Assessment of risk of bias
As we expected most articles to be case reports or case series, we decided to evaluate their methodological quality according to 4 domains (selection, ascertainment, causality, and reporting) using the Mayo Clinic Evidence-Based Practice Center tool, which is specifically dedicated to the evaluation of case report or case series quality.37 Of note, 2 investigators (N.A. and G.R.) independently summarized the results of this evaluation by aggregating the eight binary responses into a 0 to 8 score (the higher the score, the better the quality), and the results were also qualitatively summarized, as previously done.21 If discrepancies or uncertainties persisted, they were resolved by discussion between the 2 researchers (N.A. and G.R.), and if no agreement was reached, a third researcher was consulted (A.V.).
Summary measures
Cumulative estimates of event rates (frequency) were reported as a percentage.
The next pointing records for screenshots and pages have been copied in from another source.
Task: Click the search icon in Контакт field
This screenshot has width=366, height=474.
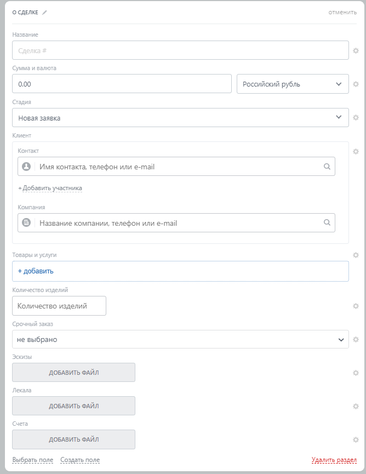Action: point(327,167)
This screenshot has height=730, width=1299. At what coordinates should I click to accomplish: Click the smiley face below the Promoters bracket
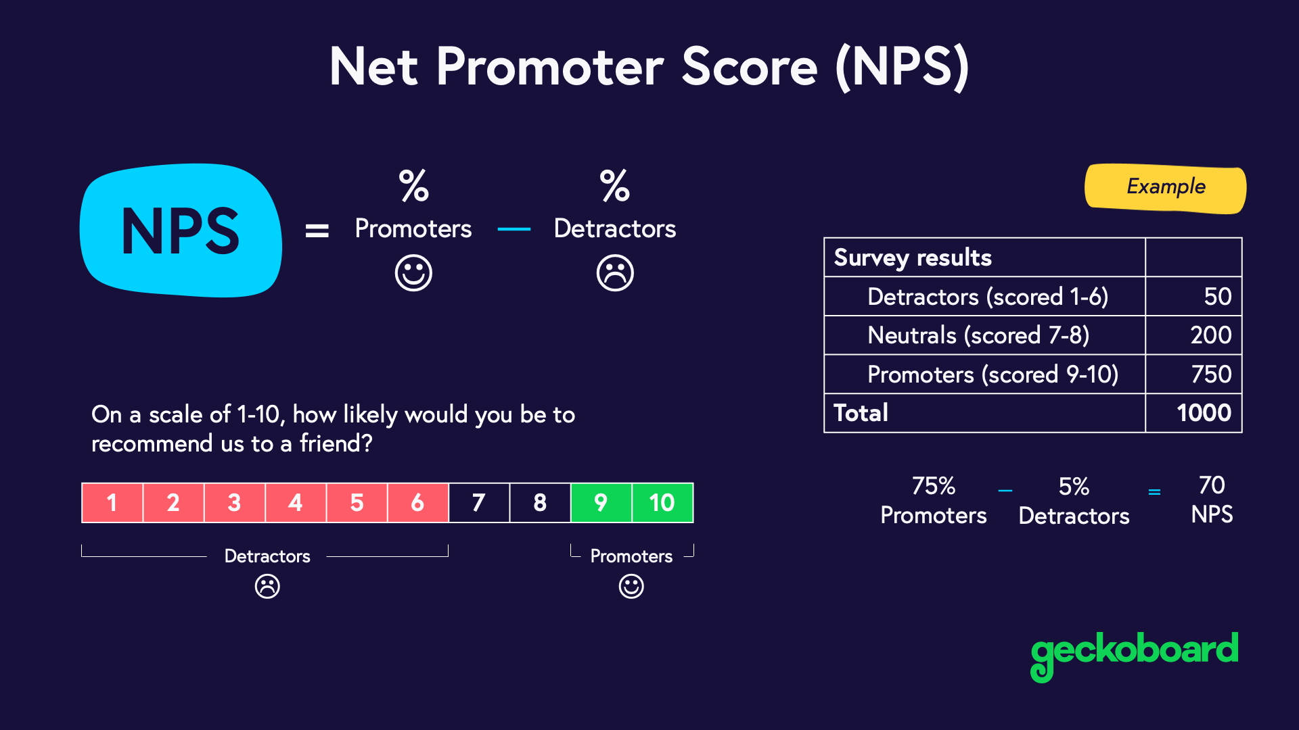coord(631,586)
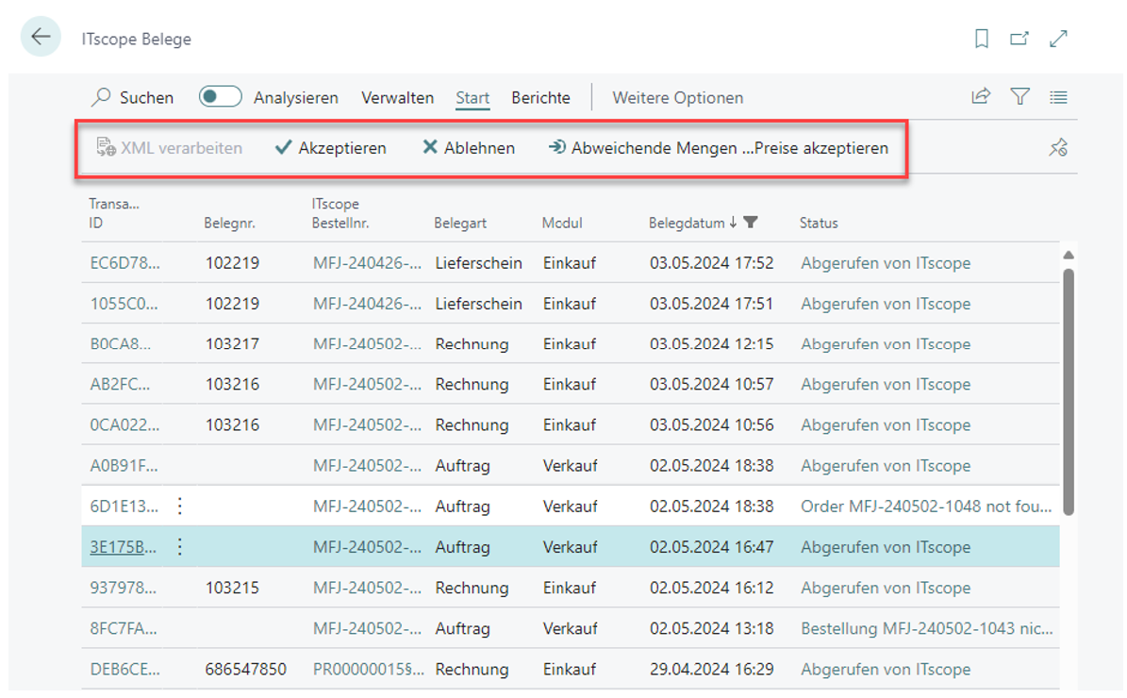Click the vertical scrollbar of the list
1127x698 pixels.
(x=1068, y=391)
The percentage refers to the total number of fetuses, unless otherwise indicated. Continuous data were described as mean (standard deviation); minimum and maximum values were also reported. Excel 2016 online (Microsoft Corporation, Redmond, WA) was used.
Results
Study selection
Abstracts and full texts of each article were assessed by 2 independent researchers after duplicate removal, with discrepancies resolved by a third researcher.
Study characteristics
Figure 1 illustrates the project flowchart with included and excluded records (and the reasons for their exclusions). Finally, 54 articles were considered, consisting of 19 case series, 30 case reports, 1 case-control study, and 4 cohort studies, accounting for a total of 184 mothers and 190 fetuses, that is, 166 stillbirths and 24 late miscarriages. Most of the articles were already peer-reviewed.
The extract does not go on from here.